═════ Material for this exercise ═════

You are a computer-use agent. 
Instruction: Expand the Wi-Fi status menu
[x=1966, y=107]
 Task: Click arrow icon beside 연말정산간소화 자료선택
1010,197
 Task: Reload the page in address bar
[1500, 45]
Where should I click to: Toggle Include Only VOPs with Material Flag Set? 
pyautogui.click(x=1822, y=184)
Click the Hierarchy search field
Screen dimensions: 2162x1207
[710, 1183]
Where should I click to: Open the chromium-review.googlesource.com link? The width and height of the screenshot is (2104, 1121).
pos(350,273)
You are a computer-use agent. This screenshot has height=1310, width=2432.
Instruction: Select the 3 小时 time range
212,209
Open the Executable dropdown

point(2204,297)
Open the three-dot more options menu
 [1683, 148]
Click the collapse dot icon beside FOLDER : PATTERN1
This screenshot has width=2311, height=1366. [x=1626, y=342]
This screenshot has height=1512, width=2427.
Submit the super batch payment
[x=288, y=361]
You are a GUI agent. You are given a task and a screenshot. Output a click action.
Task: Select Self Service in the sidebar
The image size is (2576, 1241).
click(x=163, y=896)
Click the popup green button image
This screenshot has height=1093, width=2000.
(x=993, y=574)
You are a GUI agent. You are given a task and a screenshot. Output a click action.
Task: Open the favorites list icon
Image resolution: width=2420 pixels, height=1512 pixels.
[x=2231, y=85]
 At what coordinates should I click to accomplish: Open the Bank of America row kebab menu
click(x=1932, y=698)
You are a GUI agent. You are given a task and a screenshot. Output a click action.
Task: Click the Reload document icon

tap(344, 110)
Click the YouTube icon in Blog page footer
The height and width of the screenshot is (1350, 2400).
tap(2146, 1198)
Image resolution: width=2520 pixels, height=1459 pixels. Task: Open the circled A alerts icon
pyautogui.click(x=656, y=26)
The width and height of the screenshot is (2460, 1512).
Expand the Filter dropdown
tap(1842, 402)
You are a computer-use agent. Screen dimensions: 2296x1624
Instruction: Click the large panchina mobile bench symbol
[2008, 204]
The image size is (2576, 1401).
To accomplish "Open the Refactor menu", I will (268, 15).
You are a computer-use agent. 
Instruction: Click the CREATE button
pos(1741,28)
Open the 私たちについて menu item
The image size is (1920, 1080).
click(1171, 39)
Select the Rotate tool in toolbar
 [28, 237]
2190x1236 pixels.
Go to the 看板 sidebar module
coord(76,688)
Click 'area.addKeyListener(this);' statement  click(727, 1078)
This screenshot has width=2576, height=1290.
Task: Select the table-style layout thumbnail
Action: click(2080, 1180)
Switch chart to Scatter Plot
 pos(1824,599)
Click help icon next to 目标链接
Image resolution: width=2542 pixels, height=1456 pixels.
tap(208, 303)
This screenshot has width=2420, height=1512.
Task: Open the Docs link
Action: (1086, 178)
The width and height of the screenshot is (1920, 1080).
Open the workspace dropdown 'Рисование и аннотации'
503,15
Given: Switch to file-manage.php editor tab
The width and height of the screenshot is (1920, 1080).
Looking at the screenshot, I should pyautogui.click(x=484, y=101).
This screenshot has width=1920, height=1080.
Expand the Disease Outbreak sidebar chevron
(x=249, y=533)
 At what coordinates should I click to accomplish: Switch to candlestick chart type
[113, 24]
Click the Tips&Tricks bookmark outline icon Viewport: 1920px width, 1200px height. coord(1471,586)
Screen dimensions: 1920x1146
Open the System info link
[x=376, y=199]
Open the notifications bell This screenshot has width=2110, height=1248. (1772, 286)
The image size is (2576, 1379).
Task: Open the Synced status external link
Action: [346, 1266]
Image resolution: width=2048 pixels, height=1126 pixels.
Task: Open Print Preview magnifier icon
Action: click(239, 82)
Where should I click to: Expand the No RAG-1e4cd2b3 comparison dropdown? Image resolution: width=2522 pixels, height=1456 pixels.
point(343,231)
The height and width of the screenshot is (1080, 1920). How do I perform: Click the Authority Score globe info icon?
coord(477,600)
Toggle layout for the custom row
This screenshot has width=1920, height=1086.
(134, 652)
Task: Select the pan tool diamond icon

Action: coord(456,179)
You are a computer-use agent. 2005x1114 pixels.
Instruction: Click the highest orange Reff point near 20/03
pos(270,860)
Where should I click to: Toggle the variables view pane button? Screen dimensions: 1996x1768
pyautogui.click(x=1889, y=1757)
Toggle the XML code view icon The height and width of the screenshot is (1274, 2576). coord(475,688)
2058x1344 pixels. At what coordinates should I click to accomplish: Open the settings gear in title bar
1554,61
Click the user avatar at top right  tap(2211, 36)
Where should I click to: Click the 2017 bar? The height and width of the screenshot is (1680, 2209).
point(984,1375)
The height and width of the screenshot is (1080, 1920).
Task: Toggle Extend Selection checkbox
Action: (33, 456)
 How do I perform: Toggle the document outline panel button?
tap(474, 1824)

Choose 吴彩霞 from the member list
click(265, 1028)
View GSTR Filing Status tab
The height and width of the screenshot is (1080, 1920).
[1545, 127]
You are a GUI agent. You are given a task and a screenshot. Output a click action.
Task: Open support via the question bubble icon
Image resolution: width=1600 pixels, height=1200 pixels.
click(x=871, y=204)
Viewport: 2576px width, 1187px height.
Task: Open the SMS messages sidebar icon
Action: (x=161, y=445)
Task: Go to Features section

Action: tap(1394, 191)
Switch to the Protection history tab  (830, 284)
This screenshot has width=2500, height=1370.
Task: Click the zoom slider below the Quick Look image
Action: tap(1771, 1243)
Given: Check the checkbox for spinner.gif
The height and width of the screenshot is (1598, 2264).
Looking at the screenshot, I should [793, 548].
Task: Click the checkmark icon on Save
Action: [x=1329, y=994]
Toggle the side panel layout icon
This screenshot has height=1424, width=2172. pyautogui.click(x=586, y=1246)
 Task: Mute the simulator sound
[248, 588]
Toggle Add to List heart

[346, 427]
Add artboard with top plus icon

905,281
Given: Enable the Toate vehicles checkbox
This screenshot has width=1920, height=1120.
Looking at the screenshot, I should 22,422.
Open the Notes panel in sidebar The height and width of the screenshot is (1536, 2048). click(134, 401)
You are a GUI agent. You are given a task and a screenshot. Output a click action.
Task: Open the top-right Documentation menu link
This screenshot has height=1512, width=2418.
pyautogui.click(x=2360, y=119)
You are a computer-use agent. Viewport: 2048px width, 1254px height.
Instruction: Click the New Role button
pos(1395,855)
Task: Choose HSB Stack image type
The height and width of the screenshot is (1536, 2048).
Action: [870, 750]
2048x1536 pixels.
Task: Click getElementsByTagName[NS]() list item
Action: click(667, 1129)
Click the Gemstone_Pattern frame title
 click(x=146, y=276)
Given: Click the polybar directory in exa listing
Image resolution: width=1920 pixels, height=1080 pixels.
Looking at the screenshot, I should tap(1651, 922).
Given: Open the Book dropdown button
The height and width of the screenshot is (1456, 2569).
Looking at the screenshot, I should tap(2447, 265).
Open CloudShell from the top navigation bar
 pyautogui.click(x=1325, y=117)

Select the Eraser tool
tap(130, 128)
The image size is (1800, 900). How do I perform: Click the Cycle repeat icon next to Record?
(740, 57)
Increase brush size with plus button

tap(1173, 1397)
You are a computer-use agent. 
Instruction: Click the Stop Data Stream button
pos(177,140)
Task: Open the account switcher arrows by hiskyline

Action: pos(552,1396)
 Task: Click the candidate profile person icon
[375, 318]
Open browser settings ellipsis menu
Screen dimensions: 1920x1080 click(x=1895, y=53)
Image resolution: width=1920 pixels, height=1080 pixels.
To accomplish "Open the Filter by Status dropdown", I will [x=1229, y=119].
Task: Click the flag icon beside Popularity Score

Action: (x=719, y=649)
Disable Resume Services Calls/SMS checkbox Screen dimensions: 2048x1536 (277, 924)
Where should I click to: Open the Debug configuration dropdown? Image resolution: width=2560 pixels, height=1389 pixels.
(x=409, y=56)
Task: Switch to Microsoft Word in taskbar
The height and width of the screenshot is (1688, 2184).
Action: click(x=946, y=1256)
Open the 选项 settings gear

═════

- **Task details**: In the records, how many lines hold the word "right"? Answer with the number and no other words.

- **Result for this task**: 2